Nascido em Isérnia, na Itália, em 1856, criou em São Paulo uma escola de interpretação musical que persiste até hoje através de seus discípulos mais fieis.
Arte Abstrata
Bruno Giorgi é autor da escultura “Os Candangos”, famosa em Brasília
Obra abstrata “Prece” do brasileiro Bruno Giorgi. Ele é o autor da escultura “Os Candangos”, em Brasília. Lápide em mármore estatuário para o engenheiro Armando de Salles Oliveira.
Mausoléus
Os mausoléus chamam a atenção pela suntuosidade. Os brasileiros estudaram na Europa com professores de Arte de lá, à medida que perceberam na arte tumular uma forma de ganhar dinheiro. Escultores de renome eram contratados por famílias ricas com o propósito de erguerem majestosos mausoléus – o que garantia status perante a sociedade. Após semana de Arte Moderna de 1922 os artistas tumulares brasileiros ficaram mais conhecidos.

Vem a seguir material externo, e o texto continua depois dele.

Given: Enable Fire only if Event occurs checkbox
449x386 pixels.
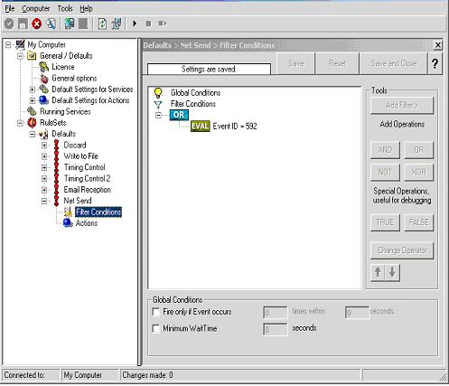Looking at the screenshot, I should click(x=156, y=312).
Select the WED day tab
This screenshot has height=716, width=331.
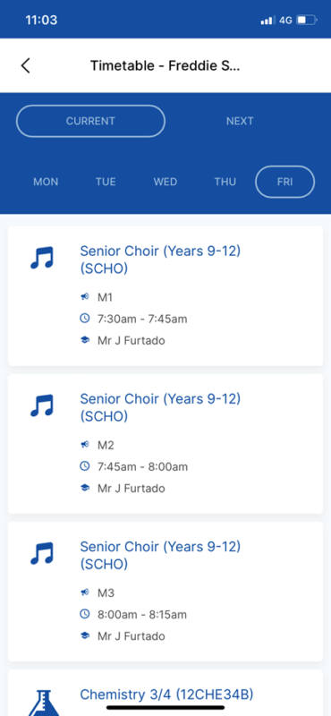[166, 182]
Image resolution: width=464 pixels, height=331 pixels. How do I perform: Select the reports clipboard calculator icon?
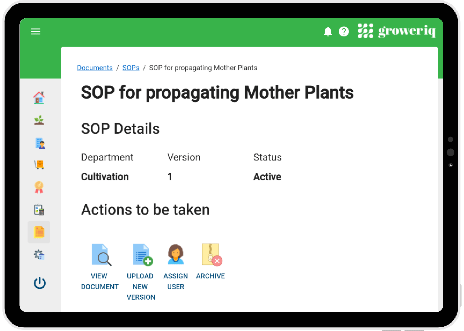click(x=39, y=210)
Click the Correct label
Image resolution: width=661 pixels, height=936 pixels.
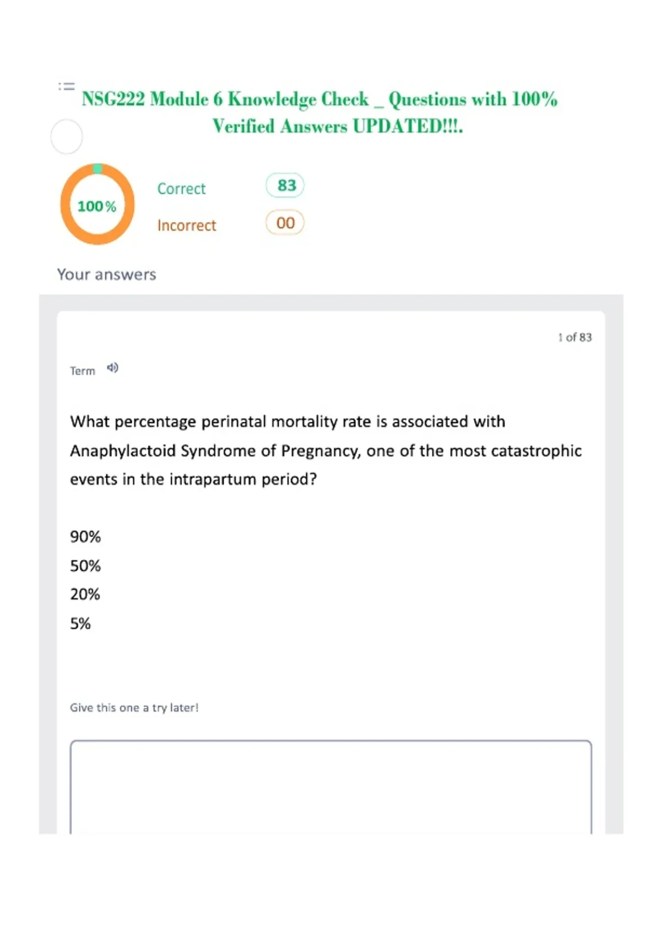181,189
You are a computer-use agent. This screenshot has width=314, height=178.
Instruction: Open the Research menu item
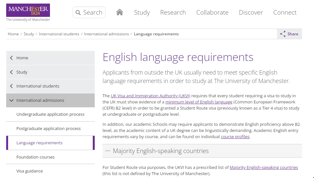click(x=173, y=12)
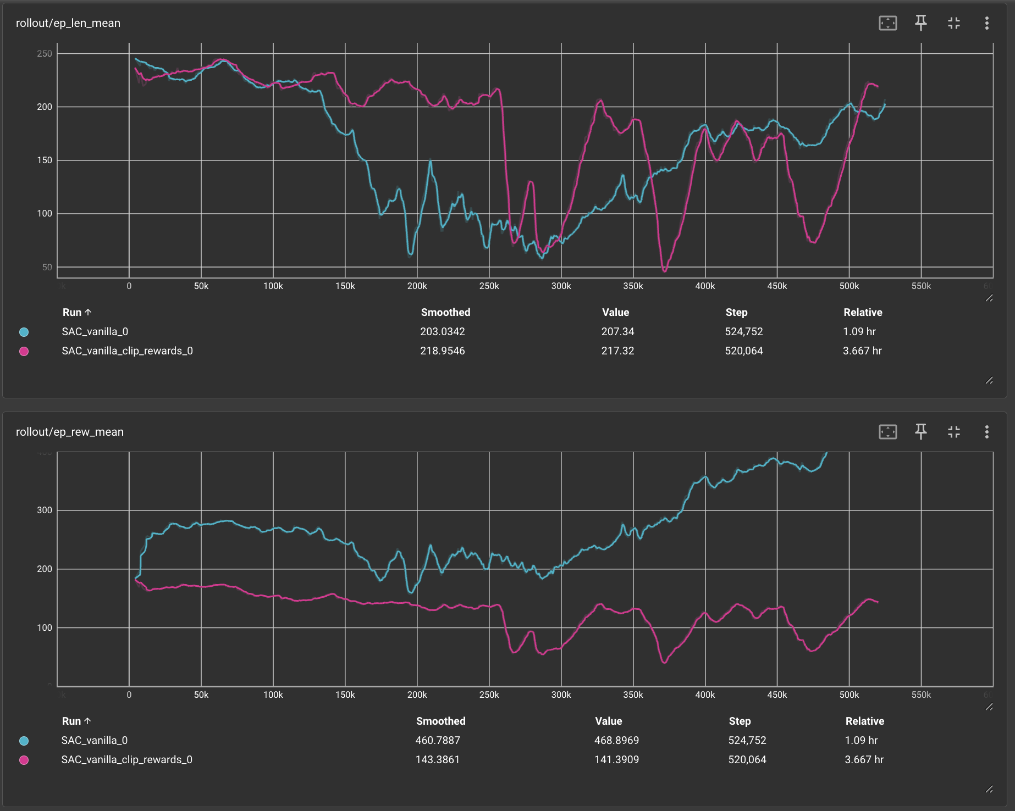
Task: Open more options for ep_rew_mean chart
Action: pyautogui.click(x=986, y=432)
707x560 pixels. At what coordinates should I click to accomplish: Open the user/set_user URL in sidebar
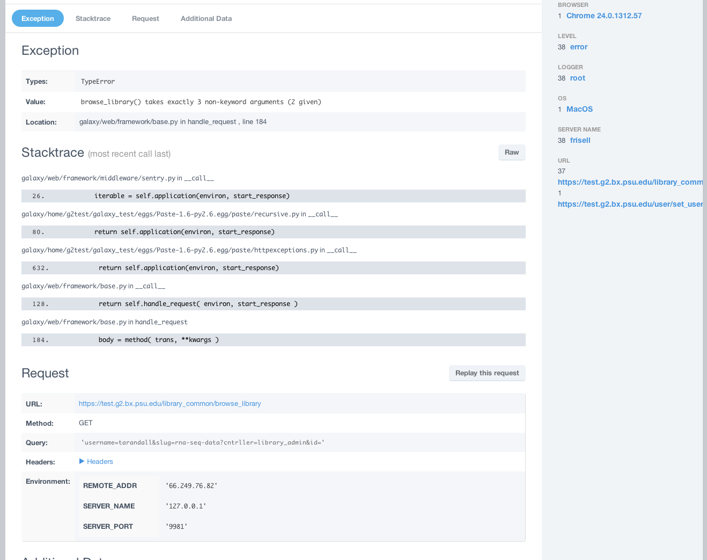pos(630,204)
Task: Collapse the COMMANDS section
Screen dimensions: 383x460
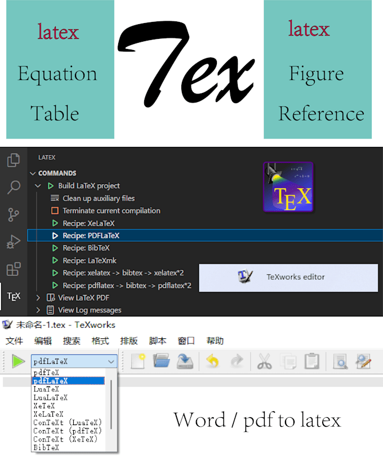Action: [33, 173]
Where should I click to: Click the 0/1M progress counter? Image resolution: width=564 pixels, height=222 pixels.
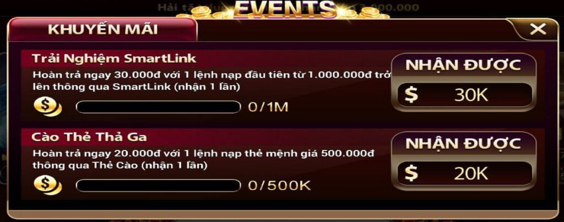click(x=268, y=107)
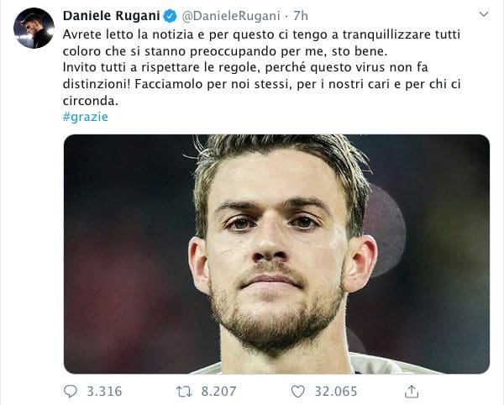Retweet this post using the retweet icon

coord(184,392)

A obra do escultor Materno Giribaldi se faz bastante presente no cemitério. Um exemplo é este mausoléu de 1932 para uma família brasileira de origem libanesa. Neste mausoléu, homem e mulher seguram uma pira, representação do fogo da vida que se esvai. A porta tem a representação de Aurora – com simbologia cristã. O casal forma um arco para homenagear indivíduo importante na sociedade que, em breve, atravessará a porta, guiado por Aurora.
Pude admirar o maior mausoléu América Latina, do conde Francesco Matarazzo, patriarca dessa importante família brasileira de origem italiana, de comerciantes e industriais, que influenciou sobremaneira São Paulo e o Brasil. A obra, intitulada “Guardiães e Pietá”, é de autoria de Enrico Luigi Brizzolara. São 150 metros quadrados e 20 metros de altura de mausoléu em granito avermelhado, cercaduras e conjunto escultórico em mármore vermelho rosso de Verona; soleira em mármore importado; calçamento em travertino; portas com cruz celta, pombos e alto-relevo em bronze.
E o mausoléu da família Siniscalchi, inspirado em uma igreja gótica da Itália. Obra da marmoraria Savoia.